Start of TEXT UNDER STUDY
Well, the band played, and the men sang under the direction of their song leaders, and ladies representing various nations came on the stage bearing flags at various times, more or less appropriate. And the men grew hungry and shouted "navy beaus." And Mr. O'Hara sang "Where do we go from here, boys" and played funny sketches and told stories. And the sailors sang most of the songs in their repertoire. And the band played some more, and it grew hot, and they sent the civilians home, and fed the hungry sailors coffee and buns.
I am sending you a copy of the songs used at the "sing." You can learn the words of all the war songs to date. You know the tunes. Peggy
will probably be singing some of them before the war is o'er,--while Gertrude will give an intermittent accompaniment.
Thus ended the morning. In the afternoon the black soldiers had a parade of 5000 men of the stevedore and labor regiments. The officers of these regiments are white men. They had negro bands. There were many very large men among them.
At four o'clock the Soldier's and Sailor's Club of the Camp Community Service was opened. They have a fine two story building with auditorium upstairs and pool-tables, game tables, cafeteria, kitchen, and social room downstairs. The upper floor had rest-rooms for ladies. The auditorium could be used as basketball room, and there were showers, etc. The building was paid for in fact by subscription among the local people, and in part by funds raised in the national campaign of a year ago. I know because I looked up the facts for the use of the General in preparing his speech. And guess what the genial general did. After the chairman had said as much as he wished, and the admiral
with his white hair and white uniform and gold decorations had told of the hardships that the soldiers suffer on the water, and the General had made some frank remarks on various subjects, and the head of the Camp Community Service, Mr. Crosby, had explained why he was not in the army and expressed loving sentiments for the soldier and the community, the General began pointing in my general direction and beckoning. I was down in the audience and began preparing to move as soon as certain that I was wanted. Not so with a gray haired man ahead me. He got up and proceeded to hasten to the stage, but the General was not satisfied; he evidently wanted some one with no hair at all. So up I jumped and overtook the man on the stairs. He gracefully withdrew in my favor and I went up and sat beside the General who introduced "The bald-headed man on my right", Major Sawyer, as a man who had been sent by the Secretary of War, at his
request, to represent him in dealing with all the 26 non-military organizations in the Port of Embarkation. So I made a little speech and the meeting closed. After that we went down stairs and had some grape-fruit-ade. Mr. Crosby then took Miss Needham, who is organizing the detention home, Mrs. Hill who is a "cafeteria expert" for the new Soldiers and Sailors Club, and me, the chief coordinator and peacemaker to the king, to supper at his boarding house.
The speeches of the afternoon were quite interesting. The admiral told how the men were crowded, in the ships, and how the extension of submarine activity to the whole ocean compelled putting out the lights, except a few blue lights inside the boat. All of which added to the gloom. His theme was the need for cheer for the men before embarkation. The navy apparently has considerable respect for the giant new submarines of the Germans. He said they could come over here
bringing their own supplies and operate a month and then go back without a base over here.
End of TEXT UNDER STUDY
Start of RAW DATA
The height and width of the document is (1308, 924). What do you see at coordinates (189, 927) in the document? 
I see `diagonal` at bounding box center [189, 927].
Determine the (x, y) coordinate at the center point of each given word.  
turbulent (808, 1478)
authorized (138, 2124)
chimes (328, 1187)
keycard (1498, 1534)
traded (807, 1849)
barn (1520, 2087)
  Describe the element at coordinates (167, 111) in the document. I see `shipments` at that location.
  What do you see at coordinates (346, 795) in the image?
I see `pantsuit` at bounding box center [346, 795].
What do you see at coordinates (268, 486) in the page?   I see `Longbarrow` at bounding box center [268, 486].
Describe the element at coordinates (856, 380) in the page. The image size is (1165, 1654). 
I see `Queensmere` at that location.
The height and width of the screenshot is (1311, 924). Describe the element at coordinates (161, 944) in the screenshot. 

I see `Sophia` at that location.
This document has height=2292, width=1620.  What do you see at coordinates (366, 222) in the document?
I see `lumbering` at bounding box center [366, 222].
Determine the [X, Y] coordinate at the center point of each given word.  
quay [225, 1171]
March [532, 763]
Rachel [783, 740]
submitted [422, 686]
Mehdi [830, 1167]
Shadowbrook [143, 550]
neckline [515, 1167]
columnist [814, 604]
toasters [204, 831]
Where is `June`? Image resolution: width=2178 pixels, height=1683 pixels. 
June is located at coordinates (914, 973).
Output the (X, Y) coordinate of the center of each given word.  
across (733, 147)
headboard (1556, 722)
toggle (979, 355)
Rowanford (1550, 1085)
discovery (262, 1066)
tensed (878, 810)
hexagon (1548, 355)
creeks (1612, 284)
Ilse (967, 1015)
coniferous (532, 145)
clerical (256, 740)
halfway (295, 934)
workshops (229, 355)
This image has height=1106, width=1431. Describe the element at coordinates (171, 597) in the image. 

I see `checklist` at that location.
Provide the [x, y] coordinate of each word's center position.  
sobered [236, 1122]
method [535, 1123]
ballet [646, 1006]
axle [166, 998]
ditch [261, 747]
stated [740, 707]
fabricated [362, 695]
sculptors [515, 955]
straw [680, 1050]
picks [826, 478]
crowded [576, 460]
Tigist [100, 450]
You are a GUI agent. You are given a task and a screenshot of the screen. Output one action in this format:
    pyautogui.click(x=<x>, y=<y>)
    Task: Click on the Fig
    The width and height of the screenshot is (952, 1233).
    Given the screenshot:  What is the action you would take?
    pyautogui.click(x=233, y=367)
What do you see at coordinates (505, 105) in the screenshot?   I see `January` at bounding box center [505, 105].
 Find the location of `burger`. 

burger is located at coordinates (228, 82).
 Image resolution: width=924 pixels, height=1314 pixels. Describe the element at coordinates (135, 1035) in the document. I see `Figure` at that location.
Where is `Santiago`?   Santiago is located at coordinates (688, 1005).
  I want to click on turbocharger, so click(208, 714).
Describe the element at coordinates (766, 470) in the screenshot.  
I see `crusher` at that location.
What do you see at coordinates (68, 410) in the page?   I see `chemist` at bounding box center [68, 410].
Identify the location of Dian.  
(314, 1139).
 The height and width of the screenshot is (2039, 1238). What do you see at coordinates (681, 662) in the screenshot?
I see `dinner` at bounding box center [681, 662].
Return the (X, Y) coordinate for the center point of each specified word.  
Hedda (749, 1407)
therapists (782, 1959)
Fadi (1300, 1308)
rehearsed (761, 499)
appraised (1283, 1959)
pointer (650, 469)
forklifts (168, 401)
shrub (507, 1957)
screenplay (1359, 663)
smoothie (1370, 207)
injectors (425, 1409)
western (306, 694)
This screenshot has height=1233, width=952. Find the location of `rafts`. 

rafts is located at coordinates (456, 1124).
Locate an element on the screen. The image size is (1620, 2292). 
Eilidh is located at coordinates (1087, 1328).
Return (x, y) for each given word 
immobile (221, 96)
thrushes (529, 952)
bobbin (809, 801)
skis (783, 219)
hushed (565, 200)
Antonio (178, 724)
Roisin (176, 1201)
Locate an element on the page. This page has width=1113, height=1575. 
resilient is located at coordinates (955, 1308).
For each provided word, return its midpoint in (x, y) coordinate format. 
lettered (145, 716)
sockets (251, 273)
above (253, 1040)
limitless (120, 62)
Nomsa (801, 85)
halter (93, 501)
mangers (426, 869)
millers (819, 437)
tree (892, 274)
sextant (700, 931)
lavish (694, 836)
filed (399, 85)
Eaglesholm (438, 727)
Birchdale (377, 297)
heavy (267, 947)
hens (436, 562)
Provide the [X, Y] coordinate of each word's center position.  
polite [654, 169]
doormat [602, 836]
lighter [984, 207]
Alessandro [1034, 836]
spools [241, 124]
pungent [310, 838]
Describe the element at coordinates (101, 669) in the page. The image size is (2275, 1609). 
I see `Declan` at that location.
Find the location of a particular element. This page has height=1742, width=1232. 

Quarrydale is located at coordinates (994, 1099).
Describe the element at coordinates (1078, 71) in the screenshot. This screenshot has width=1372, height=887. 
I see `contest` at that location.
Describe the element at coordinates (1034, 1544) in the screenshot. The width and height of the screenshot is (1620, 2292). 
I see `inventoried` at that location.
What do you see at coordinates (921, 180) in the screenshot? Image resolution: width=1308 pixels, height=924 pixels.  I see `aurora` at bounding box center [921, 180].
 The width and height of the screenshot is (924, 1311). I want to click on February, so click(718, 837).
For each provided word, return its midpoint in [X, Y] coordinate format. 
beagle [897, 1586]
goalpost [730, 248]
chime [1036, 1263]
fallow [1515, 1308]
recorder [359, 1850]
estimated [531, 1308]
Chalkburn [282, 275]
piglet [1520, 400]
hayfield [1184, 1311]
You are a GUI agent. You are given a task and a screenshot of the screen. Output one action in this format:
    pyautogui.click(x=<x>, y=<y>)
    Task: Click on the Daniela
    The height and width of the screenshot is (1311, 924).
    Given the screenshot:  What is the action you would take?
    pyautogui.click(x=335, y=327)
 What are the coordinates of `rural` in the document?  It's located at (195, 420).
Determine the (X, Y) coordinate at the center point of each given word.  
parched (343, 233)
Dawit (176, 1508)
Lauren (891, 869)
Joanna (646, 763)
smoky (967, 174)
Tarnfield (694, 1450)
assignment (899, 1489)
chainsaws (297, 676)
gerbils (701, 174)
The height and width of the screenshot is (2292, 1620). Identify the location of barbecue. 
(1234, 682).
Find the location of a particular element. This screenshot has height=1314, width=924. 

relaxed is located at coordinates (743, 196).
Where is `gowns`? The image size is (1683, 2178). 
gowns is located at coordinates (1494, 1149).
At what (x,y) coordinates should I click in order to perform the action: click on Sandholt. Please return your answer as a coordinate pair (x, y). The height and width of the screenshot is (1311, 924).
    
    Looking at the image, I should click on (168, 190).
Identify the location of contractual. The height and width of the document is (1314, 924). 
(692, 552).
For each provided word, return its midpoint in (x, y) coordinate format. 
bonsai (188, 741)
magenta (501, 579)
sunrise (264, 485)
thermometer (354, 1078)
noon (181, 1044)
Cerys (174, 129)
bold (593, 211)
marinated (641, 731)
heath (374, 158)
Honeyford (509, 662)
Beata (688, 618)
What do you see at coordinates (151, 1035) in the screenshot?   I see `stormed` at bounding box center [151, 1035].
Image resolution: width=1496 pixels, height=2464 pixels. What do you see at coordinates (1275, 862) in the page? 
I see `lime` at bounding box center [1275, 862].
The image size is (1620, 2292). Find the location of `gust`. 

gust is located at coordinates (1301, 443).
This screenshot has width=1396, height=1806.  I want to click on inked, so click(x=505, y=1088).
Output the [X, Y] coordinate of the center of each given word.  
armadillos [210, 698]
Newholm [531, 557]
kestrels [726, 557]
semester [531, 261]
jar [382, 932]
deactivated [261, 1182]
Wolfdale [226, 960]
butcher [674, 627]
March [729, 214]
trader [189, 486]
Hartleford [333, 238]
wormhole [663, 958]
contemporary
End of RAW DATA
__REQUIRED TASKS__:
a. From the letter above, extract the passage starting with "I am sending" and going on through "men among them.".
b. According to the letter, how many men marched in the afternoon parade of the stevedore and labor regiments?

__RESPONSES FOR EACH TASK__:
a.
I am sending you a copy of the songs used at the "sing." You can learn the words of all the war songs to date. You know the tunes. Peggy
will probably be singing some of them before the war is o'er,--while Gertrude will give an intermittent accompaniment.
Thus ended the morning. In the afternoon the black soldiers had a parade of 5000 men of the stevedore and labor regiments. The officers of these regiments are white men. They had negro bands. There were many very large men among them.

b. 5000 men